Je rappelle qu'en 2014, la France a gagné une place dans le classement mondial des contributeurs de l'aide publique au développement en volume, puisqu'elle occupe le quatrième rang, derrière l'Allemagne, les États-Unis et le Royaume-Uni. Cela est peut-être peu satisfaisant, mais c'est une marche supplémentaire.

L'adossement de l'AFD à la Caisse des dépôts et consignations était une nécessité pour nous permettre de répondre aux besoins et de respecter les engagements que nous avons pris à Addis-Abeba et à Lima ainsi qu'à ceux que nous prendrons à Paris dans les jours qui viennent. Le statut de cet adossement est en cours de discussion. Je ne peux pas vous apporter à ce sujet une réponse plus précise que celles que vous a faites Rémy Rioux lors de ses rencontres avec les parlementaires. Mais ces rencontres se poursuivront – il était également présent il y a quelques jours au Conseil national pour le développement et la solidarité internationale (CNDSI) –, car je tiens à ce que cette opération se fasse dans la plus grande transparence et à ce que chacun puisse donner son avis à chaque étape. Selon le calendrier fixé par le Président de la République dans la lettre de mission qu'il a adressée à Rémy Rioux, celui-ci devrait remettre un rapport avant la fin de l'année 2015. Quant à la mise en oeuvre effective du rapprochement, elle devrait intervenir dans le courant de l'année 2016, en fonction du processus législatif et réglementaire – la question se pose encore de savoir si une modification législative sera nécessaire. Quoi qu'il en soit, il serait heureux que la création de cet outil coïncide avec le bicentenaire de la Caisse des dépôts et consignations.

Encore une fois, toutes les parties prenantes au projet doivent être engagées dans la discussion.
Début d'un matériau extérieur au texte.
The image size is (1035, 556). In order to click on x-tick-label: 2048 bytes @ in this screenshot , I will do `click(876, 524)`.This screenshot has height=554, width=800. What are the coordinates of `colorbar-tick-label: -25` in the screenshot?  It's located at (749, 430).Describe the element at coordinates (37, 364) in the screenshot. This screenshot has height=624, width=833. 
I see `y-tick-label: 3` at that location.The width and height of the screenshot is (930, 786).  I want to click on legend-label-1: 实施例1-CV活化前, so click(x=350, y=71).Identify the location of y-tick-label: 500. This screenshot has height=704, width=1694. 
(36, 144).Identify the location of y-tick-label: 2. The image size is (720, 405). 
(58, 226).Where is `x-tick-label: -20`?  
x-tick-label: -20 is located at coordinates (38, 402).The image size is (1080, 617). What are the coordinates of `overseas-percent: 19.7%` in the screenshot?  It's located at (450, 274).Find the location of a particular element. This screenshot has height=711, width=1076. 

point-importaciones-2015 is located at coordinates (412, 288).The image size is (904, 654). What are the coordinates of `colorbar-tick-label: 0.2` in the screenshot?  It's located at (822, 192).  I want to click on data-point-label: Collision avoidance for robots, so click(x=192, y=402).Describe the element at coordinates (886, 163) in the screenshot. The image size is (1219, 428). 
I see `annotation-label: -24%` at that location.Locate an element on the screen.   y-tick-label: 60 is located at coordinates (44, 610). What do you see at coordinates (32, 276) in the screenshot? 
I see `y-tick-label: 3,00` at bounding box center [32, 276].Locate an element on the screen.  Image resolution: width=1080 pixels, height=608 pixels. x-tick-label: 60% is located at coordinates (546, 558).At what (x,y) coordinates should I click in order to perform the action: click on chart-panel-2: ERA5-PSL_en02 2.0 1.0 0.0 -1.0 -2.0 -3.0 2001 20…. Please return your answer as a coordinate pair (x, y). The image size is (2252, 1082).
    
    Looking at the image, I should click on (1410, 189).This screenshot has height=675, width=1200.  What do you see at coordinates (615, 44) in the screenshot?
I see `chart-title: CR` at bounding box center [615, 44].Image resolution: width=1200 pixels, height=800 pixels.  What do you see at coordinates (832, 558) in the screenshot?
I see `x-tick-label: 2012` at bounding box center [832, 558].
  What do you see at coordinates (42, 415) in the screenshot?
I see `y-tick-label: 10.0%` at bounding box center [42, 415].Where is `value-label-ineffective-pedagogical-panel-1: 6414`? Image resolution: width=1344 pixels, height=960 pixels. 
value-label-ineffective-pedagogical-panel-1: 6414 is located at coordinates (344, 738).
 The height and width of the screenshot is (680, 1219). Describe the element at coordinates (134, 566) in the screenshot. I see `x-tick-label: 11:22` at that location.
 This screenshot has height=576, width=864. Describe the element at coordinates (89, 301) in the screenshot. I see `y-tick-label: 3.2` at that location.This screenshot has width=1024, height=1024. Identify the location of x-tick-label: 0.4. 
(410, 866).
Cet outil devra être efficace, performant, à la hauteur de nos attentes et de celles de nos partenaires, qu'il s'agisse de pays amis, des collectivités territoriales, des entreprises ou des ONG. Il doit s'inscrire dans une perspective multi-acteurs car, ainsi que cela a été dit à Addis-Abeba, nous passons d'une logique d'aide publique au développement à une logique de financement du développement. Si l'APD reste un élément primordial, elle sera insuffisante et devra, pour être performante, être associée aux acteurs privés. Tel est le rôle de cet outil qui doit être celui de tous les acteurs qui consacrent leur énergie au service du grand défi que nous devons relever pour construire un monde zéro carbone et zéro pauvreté.